- _Assigned task_
Reply with one number only: the count of lines below that contain the word "blue".

- _Records supplied_
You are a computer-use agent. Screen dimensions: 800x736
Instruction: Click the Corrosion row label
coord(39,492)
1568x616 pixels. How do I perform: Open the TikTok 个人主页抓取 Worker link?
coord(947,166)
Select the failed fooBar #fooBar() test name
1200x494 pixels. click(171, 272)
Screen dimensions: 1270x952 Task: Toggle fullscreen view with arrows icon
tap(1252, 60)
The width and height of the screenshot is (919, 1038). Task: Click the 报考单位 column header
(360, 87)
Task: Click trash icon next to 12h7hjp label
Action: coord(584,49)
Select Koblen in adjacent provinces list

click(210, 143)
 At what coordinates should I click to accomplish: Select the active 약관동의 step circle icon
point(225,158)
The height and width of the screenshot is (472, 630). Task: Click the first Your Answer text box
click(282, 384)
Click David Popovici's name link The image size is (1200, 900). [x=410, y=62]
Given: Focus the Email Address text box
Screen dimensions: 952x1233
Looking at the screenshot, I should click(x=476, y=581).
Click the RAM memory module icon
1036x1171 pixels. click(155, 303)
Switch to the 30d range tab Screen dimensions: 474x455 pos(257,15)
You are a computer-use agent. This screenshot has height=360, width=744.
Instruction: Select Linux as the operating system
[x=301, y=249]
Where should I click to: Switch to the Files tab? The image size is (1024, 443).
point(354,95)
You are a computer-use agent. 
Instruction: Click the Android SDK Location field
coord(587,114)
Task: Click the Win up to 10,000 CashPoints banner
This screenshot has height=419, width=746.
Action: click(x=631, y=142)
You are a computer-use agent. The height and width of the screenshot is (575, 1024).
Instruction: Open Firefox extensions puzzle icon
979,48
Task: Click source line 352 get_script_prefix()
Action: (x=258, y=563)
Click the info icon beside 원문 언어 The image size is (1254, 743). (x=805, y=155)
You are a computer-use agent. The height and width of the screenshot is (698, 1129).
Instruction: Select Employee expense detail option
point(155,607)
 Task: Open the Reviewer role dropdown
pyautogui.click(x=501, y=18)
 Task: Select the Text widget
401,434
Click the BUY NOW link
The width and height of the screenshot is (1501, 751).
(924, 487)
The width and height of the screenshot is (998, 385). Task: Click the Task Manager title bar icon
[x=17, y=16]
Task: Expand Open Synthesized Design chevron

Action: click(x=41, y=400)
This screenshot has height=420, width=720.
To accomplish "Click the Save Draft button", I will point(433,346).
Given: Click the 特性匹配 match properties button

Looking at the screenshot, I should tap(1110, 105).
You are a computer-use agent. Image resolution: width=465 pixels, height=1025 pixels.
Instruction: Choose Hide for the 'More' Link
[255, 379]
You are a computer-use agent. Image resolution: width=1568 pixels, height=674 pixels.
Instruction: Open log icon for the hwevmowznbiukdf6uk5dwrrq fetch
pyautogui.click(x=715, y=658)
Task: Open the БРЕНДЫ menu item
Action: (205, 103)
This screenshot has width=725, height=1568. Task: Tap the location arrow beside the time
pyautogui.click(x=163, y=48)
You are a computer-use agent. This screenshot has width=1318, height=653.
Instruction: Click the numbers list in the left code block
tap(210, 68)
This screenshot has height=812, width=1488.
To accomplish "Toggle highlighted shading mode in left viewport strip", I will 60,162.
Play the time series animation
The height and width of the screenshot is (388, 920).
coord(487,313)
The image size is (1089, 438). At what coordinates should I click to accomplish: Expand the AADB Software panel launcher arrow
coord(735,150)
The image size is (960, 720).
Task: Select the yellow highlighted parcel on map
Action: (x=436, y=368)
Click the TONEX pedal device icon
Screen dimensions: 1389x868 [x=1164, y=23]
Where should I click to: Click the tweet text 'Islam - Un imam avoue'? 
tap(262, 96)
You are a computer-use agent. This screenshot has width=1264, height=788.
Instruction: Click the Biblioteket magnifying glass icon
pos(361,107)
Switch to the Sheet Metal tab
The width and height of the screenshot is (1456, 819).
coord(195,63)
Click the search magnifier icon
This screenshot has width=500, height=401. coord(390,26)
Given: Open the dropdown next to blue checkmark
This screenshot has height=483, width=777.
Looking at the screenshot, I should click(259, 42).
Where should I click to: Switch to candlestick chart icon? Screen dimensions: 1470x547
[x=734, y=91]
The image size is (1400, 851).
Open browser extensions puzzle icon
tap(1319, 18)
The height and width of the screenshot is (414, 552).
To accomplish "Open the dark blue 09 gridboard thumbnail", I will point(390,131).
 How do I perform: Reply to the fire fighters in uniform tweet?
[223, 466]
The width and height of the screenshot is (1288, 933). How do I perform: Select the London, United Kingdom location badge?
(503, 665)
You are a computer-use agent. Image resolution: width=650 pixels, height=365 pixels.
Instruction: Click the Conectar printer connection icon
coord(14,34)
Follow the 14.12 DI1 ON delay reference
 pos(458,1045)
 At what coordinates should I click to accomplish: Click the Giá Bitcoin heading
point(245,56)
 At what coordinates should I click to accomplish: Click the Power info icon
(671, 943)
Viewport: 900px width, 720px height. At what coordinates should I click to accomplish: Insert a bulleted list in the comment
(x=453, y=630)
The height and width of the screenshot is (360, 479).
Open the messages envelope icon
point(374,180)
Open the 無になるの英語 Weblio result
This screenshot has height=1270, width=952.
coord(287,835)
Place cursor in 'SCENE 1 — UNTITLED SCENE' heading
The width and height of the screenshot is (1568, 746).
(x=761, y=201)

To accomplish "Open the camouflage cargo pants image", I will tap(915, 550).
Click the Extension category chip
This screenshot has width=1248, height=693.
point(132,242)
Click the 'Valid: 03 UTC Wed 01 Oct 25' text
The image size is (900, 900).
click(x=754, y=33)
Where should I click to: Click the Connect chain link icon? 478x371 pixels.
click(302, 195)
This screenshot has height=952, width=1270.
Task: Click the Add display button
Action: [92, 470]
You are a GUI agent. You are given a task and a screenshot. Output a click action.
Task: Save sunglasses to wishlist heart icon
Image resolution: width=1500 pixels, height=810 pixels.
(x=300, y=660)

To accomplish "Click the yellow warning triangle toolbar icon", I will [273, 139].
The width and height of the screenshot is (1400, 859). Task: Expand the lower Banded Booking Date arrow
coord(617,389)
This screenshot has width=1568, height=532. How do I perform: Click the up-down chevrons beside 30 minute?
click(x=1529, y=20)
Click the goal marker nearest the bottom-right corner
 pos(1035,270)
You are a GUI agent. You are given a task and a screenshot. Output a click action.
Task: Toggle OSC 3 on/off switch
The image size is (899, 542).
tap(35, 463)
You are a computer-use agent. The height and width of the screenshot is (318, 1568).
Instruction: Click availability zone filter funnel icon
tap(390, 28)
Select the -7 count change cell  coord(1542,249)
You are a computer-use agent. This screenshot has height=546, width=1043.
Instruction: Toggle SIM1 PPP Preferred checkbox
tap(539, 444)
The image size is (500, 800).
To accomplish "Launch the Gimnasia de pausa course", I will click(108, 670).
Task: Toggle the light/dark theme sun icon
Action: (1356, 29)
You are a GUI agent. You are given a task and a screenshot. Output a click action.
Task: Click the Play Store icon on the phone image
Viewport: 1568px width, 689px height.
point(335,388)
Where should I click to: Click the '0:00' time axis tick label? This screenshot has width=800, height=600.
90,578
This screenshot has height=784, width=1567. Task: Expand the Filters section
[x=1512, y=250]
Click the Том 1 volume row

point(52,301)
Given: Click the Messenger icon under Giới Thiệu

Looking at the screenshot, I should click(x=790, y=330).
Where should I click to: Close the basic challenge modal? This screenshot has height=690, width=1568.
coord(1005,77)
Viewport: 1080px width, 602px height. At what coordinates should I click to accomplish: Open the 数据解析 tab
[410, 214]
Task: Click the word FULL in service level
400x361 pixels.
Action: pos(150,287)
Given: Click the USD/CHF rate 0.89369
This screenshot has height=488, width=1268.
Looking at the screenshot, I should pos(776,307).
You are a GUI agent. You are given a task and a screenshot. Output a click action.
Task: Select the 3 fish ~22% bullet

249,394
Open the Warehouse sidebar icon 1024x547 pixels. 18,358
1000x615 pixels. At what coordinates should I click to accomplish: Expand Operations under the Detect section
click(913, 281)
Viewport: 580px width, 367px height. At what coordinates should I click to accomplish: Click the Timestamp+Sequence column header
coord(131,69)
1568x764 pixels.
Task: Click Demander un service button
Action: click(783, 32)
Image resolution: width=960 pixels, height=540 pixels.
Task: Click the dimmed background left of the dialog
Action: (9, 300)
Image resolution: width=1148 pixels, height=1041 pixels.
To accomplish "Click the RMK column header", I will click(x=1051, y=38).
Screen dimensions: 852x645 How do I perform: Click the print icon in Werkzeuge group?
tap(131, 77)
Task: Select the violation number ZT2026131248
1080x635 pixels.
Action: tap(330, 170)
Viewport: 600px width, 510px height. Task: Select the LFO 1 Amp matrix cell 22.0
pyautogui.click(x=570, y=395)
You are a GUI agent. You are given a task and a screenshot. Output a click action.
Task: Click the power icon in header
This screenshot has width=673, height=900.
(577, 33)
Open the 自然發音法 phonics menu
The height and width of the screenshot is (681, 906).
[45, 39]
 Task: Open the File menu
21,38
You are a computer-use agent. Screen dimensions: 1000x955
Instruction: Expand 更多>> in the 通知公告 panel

- _Task answer_
2